Le patologie di tipo neurodegenerativo, morbo di Alzheimer in primis, possiedono la subdola capacità di apportare danni evidenti alle funzioni cognitive dopo essere rimaste a lungo latenti e dopo che la distruzione dei neuroni apportata si era resa di fatto irreversibile, di modo che, alla comparsa di un quadro sintomatologico comprensivo di amnesie e deficit cognitivi, risulta fatalmente troppo tardi per intervenire sulla malattia e ogni strada percorribile a livello terapeutico risulta limitata alla semplice possibilità di rallentare la progressione del Morbo.
Se dunque diagnosticare l’insorgenza del morbo di Alzheimer in tempi utili risulta piuttosto difficile, data la varietà di parametri che contraddistinguono la possibile formazione di placche amiloidi alla base della malattia, una recente scoperta condotta dai ricercatori facenti capo al Massachussetts General Hospital di Boston potrebbe presto rivoluzionare le modalità d’approccio alla diagnosi e ad alcuni segni premonitori che il declino cognitivo è già in atto.
Partendo dalla considerazione che il morbo di Alzheimer possa influire sulla sfera sensoriale, ancor prima che sugli esiti di tipo mnemonico, gli autori dello studio hanno infatti sottoposto 184 volontari ad una particolare test dell’olfatto atto a denotare eventuali danni riportati alla facoltà e a mettere in correlazione la possibile perdita dell’olfatto con l’insorgenza del Morbo.

▸ DATI FORNITI:
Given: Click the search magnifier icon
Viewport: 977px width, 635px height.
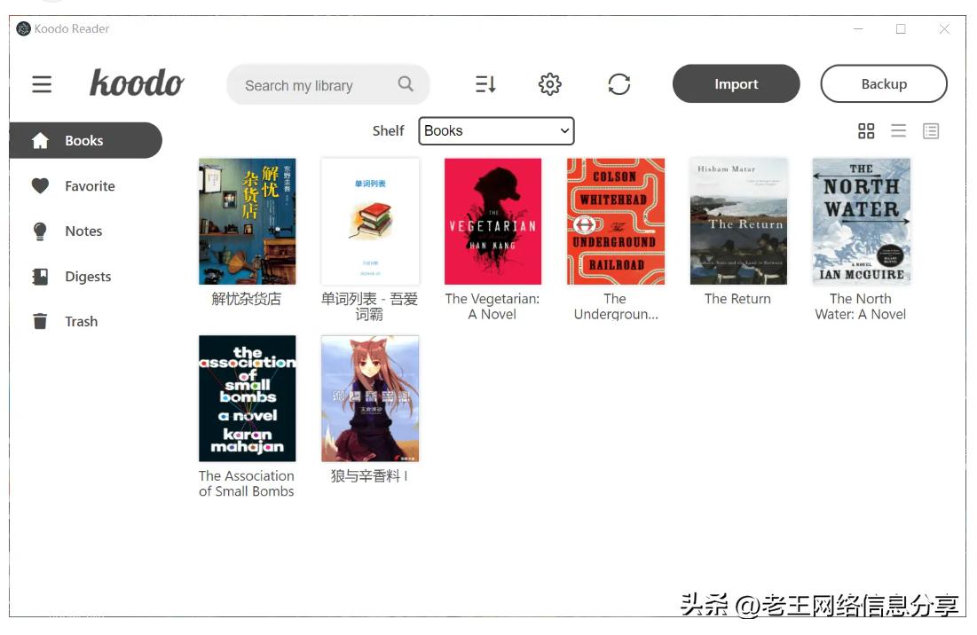Looking at the screenshot, I should [x=405, y=83].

▸ USANDO LE INFORMAZIONI:
1) Nel testo sul morbo di Alzheimer, a quanti volontari è stato somministrato il test dell'olfatto?
2) Continua il testo sul morbo di Alzheimer e l'olfatto a partire dalla sua ultima frase.

▸ LE SOLUZIONI:
1) A 184 volontari.

2)
Andando a suddividere gli anziani coinvolti nel test in base al loro stato di salute su vari livelli che comprendevano casi di persone perfettamente sane, casi sospetti e pazienti con il morbo di Alzheimer già diagnosticato, l’equipe medica di Boston ha incaricato le informazioni già presenti con quelle derivanti da un semplice test dell’olfatto e scoperto, come postulato in sede iniziale, che la particolare patologia comportava la distruzione progressiva anche delle facoltà olfattive e risultava quindi potenzialmente diagnosticabile con anticipo semplicemente andando a valutare lo stato di conservazione dell’olfatto e la capacità di distinguere tra due differenti odori.
Solo apparentemente scontata, la scoperta collega in modo diretto l’insorgenza di danni a livello cerebrale con al perdita dell’olfatto e individua una spia premonitrice per il morbo di Alzheimer, aprendo la porta ad una diagnosi semplice e non invasiva, condotta in tempi utili per evitare la comparsa di quei drammatici sintomi cognitivi che rientrano generalmente nella sfera del troppo tardi e che lasciano gran poco spazio a cure risolutive per il morbo.